每日阅读(9.05):秋山への旅
行ったことはないが、いつかは訪ねてみたい。信越国境にある秋山郷も、そんな旅ごころを誘う場所の一つだろう。平家の落人伝説の残るその地が、豪雪で孤立している。
尽管未曾踏足,却总想有一天将去游访。位于信越国境的秋山乡便是这样一处令人神往的地方。那片孤立于大雪中的土地,还残留着平家战败者传说。
「秋山には古(いにしへ)の風俗おのづから残れりと聞(きき)しゆゑ一度は尋(たづね)ばやとおもひ居りしに……米味噌醤油鰹節茶蝋燭(らふそく)までをも用意して……」。新潟の文人、鈴木牧之が秋山郷を訪ねたのは、江戸後期のことだった。この『北越雪譜』(岩波文庫)には、心引かれた地へ旅立つ思いや現地での見聞が記されている。
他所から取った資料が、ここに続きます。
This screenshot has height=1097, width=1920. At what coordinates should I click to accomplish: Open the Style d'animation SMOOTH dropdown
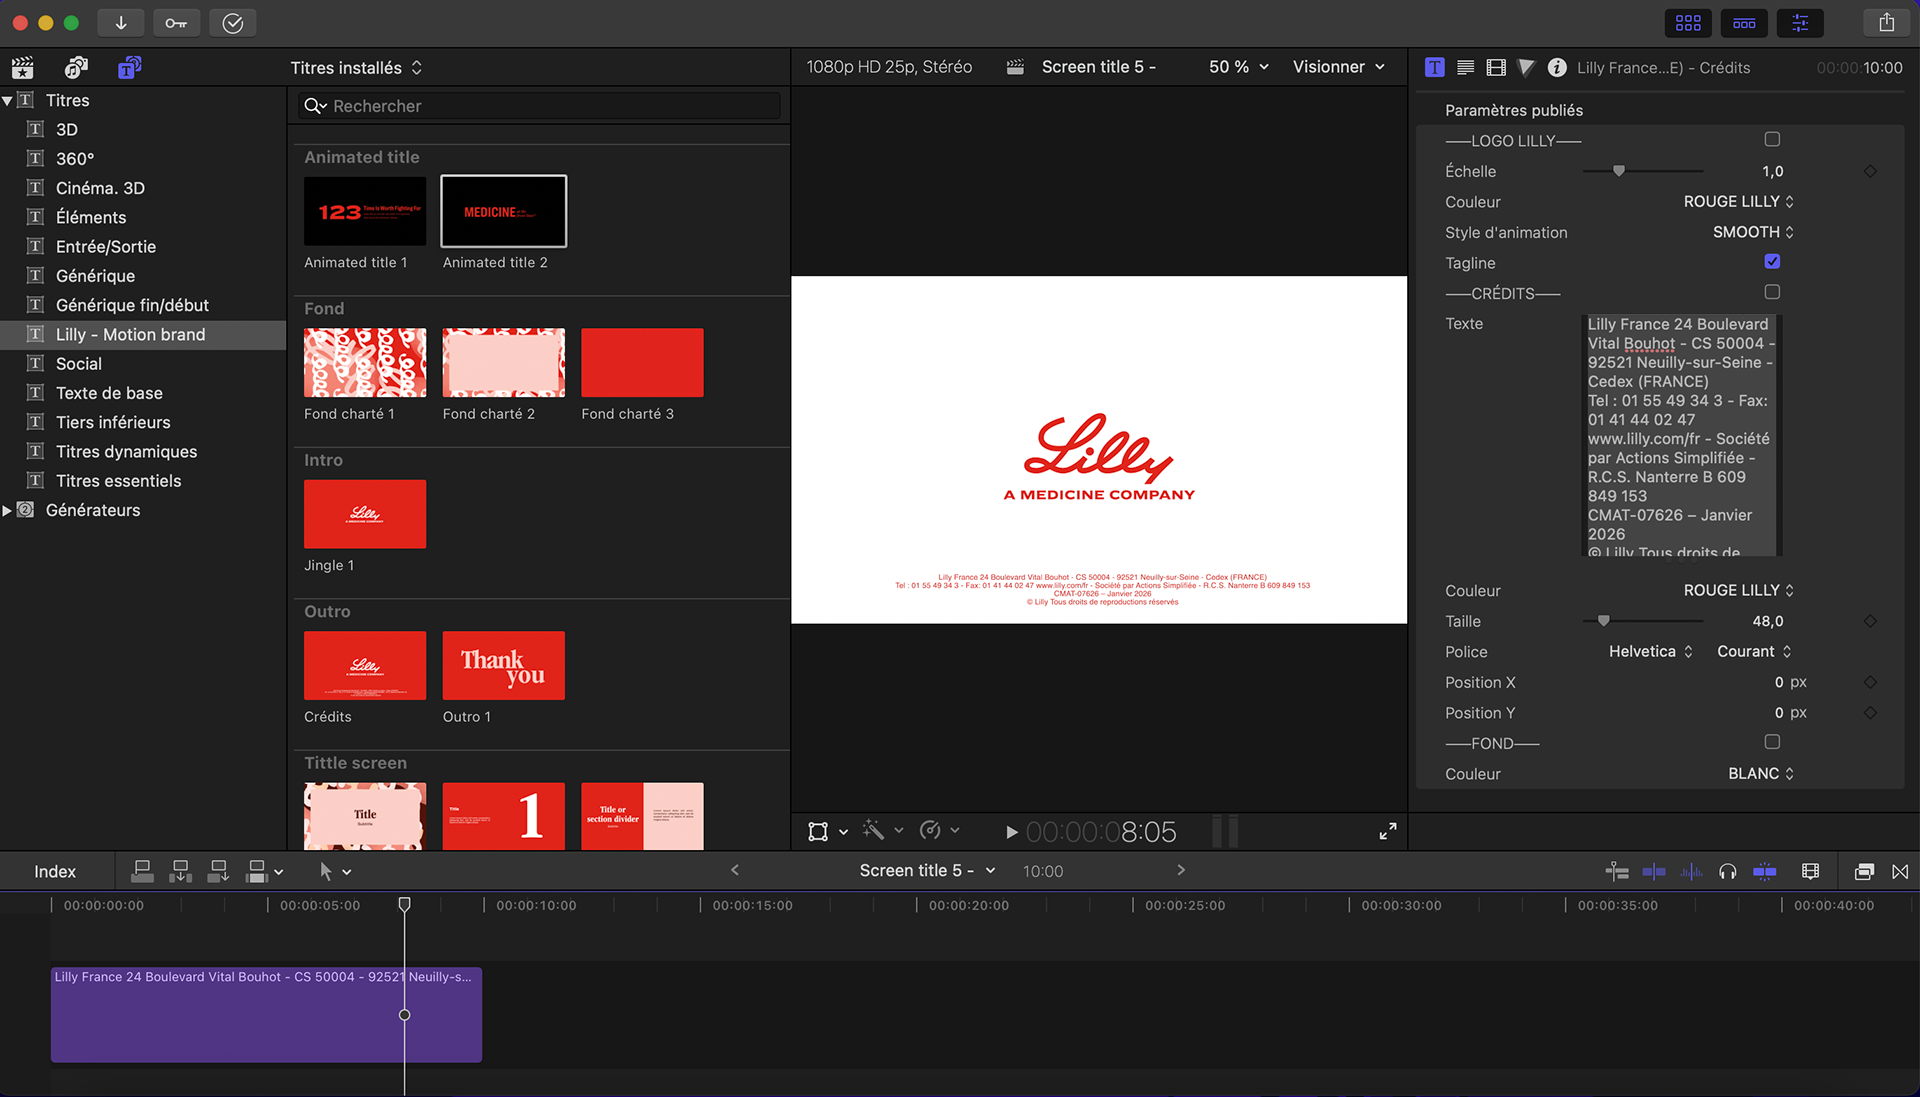(x=1753, y=232)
“听闻秋山兀自残留有古风俗,故想前往拜访,没料到……米、味噌、酱油、干制鲣鱼、茶和蜡烛都为客人准备齐全……”新泻文人铃木牧之曾于江户后期游访过秋山乡。《北越雪谱》(岩波文库)中记述了他去往这一心仪之处的旅途情思及当地见闻.
牧之が秋山郷への旅で著した別の一冊『秋山記行』(東洋文庫)には、当時の集落を描いた絵が載っている。見ているうちに、先日見た一枚の写真が絵に重なってきた。それは、雪で孤立状態になった秋山郷を上空から撮影したものだった。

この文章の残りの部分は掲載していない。